Enigmas da língua: travessias da identidade e encruzilhadas atlânticas em Orlanda Amarílis | Alice Vieira


Alice Vieira [1]

 

Há um conhecido itan que relata como Òrunmilá-Ifá, divindade oracular detentora da sabedoria no panteão religioso da mitologia iorubá, define que Exu – o orixá comunicador, senhor dos caminhos, do mercado, das trocas justas – viverá, para sempre, nas encruzilhadas. O episódio é recontado por Ruy de Carmo Póvoas em A fala do santo (2018). O autor nos conta como Exu se diverte, fazendo as vezes de trickster, troçando com homens e bichos, ao propor um enigma aparentemente insolúvel, para o qual parece não haver resposta correta: “- Prefere viver dentro ou fora?”. Nenhuma resposta ao enigma satisfaz Exu, que, depois de confundir homens e bichos com os seus artifícios de linguagem, resolve fazer o mesmo com Òrunmilá. Mas Exu não obtém êxito no intento de “pregar uma peça” a Òrunmilá – mestre dos destinos – e vira presa de sua própria armadilha. Dessa vez, é Òrunmilá quem lhe pergunta: “- E você, Exu, prefere dentro ou fora?” (Póvoa, 2018). Póvoa narra que, após tomar um susto, Exu logo se recompõe e dá uma resposta ardilosa e aporética: “- Fora casa morar dentro morar fora”. Como decifrar esse labirinto da linguagem? Òrunmilá torna Exu presa de sua própria travessura, interpretando a fala do orixá comunicador não como um encadeamento discursivo ininterrupto, mas como uma fala marcada por vírgulas e pausas. Para Ifá, Exu teria dito: “Fora, casa! Morar dentro? Morar fora”. Pela sabedoria do senhor dos odus, Exu foi traído pelo próprio enigma da língua, e teria feito um pedido de estar, para sempre, fora de casa. Òrunmilá-Ifá, para puni-lo, define a “encruzilhada” como sua morada perene, a partir daquele dia:

Aí, Òrunmilá deu a Exu o destino e o modo de viver sempre: – Daqui para a frente, você não vai viver dentro de casa; vai viver fora, na rua, no caminho, na encruzilhada. Aí, todo mundo caiu na gargalhada (Póvoas, 2018, p.46).

 

(Leia o ensaio completo em PDF)

 

[1] Professora assistente do Departamento de Letras e Artes da UEFS (Universidade Estadual de Feira de Santana). Email: avbarros@uefs.br

 

Enigmas da língua: travessias da identidade e encruzilhadas atlânticas em Orlanda Amarílis

 

RESUMO: Tomando como inspiração as provocações simbólicas que emergem da mitopoética de Exu, em especial a partir das reflexões de Edimilson de Almeida Pereira (2017), esse ensaio faz uma leitura crítica da obra da escritora cabo-verdiana Orlanda Amarílis. Interessa-nos, sobretudo, pensar as questões de identidade e pertencimento entre as personagens dos contos de Cais-do-Sodré té Salamansa (1974). Essas questões são pensadas tomando a ideia de “encruzilhada” como um norteador epistêmico, uma vez que o ensaio enfatiza as múltiplas travessias identitárias e culturais que emergem das contradições inerentes às experiências diaspóricas do Atlântico Negro.
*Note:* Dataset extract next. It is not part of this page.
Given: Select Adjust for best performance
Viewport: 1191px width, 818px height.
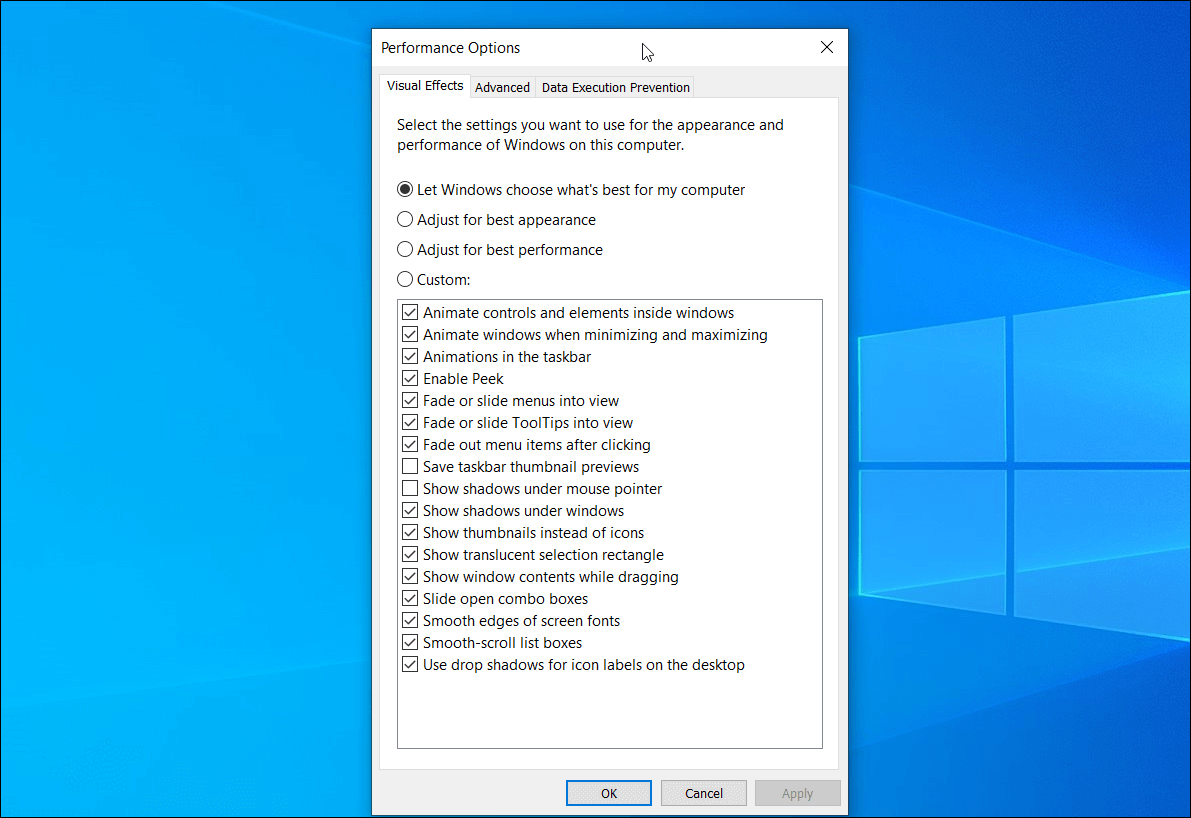Looking at the screenshot, I should point(405,249).
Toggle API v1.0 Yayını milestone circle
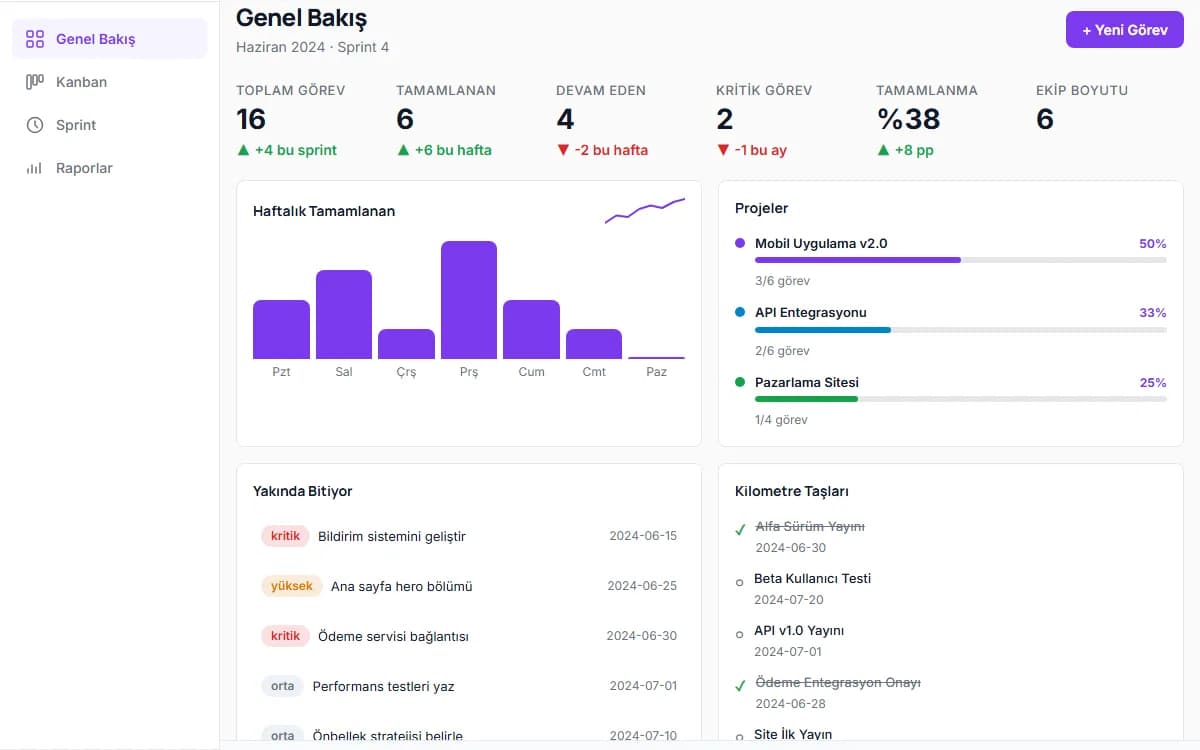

PALAVRAS-CHAVE: Orlanda Amarílis. Cabo Verde. Exu. Encruzilhada. Atlântico Negro.


The enigma of language: identity crossings and Atlantic crossroads in Orlanda Amarílis

 

ABSTRACT: Inspired by the theoretical questions that emerge from the mythopoetics of Exu, specially considering the reflections of Edimilson de Almeida Pereira (2017), this essay offers a critical reading of the works of Cape Verdean writer Orlanda Amarílis. We are particularly interested in questions of identity and belonging between the characters of the stories of Cais-do-Sodré té Salamansa (1974). These questions are shaped by the idea of “crossroad” as an epistemic source, since the essay emphasizes the multiple identities and cultural crossings arising from the inherent contradictions of Black Atlantic diasporic experiences.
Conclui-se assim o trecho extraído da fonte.